Saved entries
□ □ □ □

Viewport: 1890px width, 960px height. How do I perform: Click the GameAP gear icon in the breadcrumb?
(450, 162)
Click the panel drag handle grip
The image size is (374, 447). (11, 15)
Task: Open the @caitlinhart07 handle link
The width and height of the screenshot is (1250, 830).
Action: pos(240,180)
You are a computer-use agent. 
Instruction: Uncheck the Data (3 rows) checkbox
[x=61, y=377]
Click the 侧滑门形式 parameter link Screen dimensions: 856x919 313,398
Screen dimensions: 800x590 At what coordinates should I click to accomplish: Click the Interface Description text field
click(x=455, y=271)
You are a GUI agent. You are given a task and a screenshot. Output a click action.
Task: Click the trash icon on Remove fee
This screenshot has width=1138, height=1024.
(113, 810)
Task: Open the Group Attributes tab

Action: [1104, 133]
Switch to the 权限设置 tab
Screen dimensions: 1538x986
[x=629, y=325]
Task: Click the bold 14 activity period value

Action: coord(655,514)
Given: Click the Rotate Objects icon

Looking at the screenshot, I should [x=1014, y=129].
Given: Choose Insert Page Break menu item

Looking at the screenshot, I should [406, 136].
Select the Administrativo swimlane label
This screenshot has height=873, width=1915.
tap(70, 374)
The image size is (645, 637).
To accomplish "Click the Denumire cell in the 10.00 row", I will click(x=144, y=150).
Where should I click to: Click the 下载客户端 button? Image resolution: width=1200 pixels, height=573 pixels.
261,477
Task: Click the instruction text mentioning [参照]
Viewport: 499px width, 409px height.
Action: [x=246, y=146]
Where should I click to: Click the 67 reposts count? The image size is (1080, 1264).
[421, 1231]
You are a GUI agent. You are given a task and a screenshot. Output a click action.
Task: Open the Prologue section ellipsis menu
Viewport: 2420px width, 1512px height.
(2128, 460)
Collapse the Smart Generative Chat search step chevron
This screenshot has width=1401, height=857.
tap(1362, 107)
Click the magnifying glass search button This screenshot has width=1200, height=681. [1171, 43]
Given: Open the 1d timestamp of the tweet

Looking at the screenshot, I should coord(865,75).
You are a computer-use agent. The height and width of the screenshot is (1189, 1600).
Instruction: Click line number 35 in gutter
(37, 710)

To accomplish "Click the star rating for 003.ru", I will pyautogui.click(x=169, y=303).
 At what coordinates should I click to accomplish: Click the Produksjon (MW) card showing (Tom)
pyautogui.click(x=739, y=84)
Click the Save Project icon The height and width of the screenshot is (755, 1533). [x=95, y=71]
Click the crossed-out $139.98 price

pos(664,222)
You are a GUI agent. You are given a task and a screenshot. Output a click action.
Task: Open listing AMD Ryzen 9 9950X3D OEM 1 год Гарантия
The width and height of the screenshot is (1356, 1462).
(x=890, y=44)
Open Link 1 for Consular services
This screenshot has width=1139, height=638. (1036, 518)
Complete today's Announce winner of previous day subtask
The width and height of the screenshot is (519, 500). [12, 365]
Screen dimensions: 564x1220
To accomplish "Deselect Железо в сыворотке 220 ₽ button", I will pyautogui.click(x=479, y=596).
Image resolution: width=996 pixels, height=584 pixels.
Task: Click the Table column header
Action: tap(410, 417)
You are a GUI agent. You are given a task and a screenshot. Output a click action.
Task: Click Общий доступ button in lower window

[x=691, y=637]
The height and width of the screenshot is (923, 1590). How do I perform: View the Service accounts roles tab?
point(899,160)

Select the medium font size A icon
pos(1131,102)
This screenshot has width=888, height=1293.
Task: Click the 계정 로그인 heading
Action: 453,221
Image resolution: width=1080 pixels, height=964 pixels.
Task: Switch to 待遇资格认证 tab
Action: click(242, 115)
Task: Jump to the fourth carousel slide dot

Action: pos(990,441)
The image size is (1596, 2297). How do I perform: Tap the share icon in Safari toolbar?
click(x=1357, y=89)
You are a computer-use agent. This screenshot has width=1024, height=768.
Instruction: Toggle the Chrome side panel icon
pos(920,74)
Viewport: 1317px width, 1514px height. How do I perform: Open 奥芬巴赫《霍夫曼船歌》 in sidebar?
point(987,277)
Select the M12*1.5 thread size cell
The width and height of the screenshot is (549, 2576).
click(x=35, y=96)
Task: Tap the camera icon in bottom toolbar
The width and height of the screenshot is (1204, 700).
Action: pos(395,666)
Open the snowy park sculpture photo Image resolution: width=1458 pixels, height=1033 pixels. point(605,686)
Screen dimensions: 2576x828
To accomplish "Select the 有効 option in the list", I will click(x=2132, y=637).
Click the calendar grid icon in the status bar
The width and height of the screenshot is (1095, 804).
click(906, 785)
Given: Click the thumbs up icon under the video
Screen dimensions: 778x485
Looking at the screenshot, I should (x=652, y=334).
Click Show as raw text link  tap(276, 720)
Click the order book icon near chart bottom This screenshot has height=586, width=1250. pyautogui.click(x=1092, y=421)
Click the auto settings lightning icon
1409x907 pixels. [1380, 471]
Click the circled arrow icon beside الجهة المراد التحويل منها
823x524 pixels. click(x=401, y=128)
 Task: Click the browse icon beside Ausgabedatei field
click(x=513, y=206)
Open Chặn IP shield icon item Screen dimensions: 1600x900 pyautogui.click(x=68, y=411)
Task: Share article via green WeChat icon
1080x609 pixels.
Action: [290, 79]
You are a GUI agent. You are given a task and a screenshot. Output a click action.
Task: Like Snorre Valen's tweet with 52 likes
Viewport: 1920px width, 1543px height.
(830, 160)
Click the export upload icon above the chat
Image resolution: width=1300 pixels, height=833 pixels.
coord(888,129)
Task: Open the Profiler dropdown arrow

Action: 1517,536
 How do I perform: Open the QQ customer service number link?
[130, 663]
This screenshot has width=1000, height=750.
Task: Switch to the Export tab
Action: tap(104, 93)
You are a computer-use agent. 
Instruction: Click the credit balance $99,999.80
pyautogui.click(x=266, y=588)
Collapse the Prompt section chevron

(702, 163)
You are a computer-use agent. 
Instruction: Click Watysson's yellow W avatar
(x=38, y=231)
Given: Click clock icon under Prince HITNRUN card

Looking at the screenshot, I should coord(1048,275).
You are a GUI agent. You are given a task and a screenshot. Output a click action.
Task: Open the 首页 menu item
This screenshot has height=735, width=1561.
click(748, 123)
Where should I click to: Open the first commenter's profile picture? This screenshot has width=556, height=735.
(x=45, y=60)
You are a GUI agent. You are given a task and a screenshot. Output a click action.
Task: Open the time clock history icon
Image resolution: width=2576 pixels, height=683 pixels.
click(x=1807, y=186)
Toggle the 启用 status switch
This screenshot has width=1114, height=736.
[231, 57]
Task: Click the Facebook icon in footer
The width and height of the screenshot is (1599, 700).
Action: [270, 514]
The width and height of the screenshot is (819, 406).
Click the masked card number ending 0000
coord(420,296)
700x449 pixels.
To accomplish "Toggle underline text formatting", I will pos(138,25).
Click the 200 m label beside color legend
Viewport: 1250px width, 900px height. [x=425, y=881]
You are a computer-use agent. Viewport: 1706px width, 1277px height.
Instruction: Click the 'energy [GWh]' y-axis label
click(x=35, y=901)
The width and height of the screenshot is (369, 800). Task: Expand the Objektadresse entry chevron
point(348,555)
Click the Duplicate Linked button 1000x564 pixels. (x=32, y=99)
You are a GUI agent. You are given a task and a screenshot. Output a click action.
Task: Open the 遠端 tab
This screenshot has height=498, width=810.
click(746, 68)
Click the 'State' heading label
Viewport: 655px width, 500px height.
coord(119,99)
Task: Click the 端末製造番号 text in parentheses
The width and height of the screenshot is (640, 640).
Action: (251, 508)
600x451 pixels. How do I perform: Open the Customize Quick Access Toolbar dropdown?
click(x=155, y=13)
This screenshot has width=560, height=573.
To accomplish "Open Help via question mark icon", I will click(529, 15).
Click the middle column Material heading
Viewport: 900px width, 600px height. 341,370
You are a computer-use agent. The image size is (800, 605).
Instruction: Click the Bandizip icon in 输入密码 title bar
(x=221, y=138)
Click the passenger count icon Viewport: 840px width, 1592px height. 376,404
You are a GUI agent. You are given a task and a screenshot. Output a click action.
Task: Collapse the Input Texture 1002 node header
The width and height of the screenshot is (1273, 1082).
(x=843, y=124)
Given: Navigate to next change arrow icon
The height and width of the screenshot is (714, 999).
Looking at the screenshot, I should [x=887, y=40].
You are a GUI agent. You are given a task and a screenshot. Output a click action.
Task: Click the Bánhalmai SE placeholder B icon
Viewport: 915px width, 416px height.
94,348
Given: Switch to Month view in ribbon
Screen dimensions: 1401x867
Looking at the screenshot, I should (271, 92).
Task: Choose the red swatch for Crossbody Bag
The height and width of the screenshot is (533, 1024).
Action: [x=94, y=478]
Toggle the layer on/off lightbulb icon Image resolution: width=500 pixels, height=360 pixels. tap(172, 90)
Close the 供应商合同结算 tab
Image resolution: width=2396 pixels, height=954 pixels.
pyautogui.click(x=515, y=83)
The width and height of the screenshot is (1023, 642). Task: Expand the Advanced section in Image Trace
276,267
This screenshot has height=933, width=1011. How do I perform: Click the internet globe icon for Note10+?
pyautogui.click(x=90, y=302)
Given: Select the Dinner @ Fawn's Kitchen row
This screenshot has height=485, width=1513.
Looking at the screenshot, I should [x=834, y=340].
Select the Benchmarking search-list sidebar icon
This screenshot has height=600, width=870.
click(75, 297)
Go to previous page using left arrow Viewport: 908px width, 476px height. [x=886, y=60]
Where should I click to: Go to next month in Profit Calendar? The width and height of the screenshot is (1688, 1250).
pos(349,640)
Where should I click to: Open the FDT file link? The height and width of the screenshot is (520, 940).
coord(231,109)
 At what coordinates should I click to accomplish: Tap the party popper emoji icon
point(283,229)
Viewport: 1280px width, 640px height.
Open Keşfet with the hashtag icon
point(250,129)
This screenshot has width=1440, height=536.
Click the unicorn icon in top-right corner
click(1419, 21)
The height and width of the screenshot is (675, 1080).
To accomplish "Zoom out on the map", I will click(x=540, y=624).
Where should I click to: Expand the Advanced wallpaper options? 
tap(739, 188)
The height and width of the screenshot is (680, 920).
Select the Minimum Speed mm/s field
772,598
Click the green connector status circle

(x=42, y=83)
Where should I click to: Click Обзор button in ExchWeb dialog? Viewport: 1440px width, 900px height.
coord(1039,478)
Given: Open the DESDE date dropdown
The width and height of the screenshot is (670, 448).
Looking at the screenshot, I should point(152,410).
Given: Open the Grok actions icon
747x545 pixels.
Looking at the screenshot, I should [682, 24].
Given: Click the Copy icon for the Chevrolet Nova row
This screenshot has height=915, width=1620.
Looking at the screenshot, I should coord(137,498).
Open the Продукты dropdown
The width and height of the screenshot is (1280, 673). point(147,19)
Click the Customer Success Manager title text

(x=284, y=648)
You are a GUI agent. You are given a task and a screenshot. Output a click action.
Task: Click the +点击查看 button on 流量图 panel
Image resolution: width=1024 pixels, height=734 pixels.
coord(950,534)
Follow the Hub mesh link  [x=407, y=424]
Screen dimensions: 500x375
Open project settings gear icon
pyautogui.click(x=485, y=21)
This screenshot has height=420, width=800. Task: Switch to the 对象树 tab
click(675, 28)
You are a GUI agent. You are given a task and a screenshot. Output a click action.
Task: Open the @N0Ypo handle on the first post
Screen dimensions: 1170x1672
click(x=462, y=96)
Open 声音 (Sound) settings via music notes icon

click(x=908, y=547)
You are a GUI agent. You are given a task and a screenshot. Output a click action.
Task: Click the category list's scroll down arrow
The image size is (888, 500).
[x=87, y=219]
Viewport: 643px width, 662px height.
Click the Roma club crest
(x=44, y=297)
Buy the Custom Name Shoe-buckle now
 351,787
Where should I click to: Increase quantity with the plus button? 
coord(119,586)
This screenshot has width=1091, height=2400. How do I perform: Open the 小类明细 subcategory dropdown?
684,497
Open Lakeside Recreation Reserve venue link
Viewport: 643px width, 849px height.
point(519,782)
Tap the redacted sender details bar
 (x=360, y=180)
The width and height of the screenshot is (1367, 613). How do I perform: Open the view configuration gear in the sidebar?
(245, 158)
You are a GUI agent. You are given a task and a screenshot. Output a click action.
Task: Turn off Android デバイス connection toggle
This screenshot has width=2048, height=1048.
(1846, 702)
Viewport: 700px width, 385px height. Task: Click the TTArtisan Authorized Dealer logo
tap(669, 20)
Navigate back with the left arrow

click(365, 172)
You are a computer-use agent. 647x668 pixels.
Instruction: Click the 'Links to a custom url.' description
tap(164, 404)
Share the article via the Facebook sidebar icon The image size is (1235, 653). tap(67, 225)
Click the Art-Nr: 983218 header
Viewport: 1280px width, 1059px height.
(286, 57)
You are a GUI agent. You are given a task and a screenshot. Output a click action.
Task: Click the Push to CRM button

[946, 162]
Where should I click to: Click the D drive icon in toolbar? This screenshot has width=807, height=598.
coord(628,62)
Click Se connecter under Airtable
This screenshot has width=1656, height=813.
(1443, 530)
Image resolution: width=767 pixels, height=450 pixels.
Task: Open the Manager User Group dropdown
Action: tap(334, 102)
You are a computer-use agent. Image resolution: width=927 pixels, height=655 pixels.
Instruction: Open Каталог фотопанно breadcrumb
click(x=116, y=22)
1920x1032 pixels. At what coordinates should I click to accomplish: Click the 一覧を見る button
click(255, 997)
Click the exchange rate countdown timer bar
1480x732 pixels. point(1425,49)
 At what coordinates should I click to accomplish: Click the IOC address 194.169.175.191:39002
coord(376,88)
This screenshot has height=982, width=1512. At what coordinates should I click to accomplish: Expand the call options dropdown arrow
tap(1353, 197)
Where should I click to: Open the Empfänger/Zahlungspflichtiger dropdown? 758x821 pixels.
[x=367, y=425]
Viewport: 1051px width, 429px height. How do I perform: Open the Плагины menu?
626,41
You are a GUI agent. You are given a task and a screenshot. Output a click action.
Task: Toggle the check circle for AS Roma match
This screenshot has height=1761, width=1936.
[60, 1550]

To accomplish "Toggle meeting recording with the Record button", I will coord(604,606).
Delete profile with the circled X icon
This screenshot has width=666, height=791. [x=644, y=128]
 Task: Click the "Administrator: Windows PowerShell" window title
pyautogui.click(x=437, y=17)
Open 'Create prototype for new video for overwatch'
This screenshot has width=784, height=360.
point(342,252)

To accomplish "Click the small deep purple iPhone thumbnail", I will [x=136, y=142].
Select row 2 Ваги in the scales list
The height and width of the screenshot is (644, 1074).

□ □ □ □

## The task:
Please go through the data above and copy each line that has the word "article".

## Your solution:
Task: Share article via green WeChat icon
Share the article via the Facebook sidebar icon The image size is (1235, 653). tap(67, 225)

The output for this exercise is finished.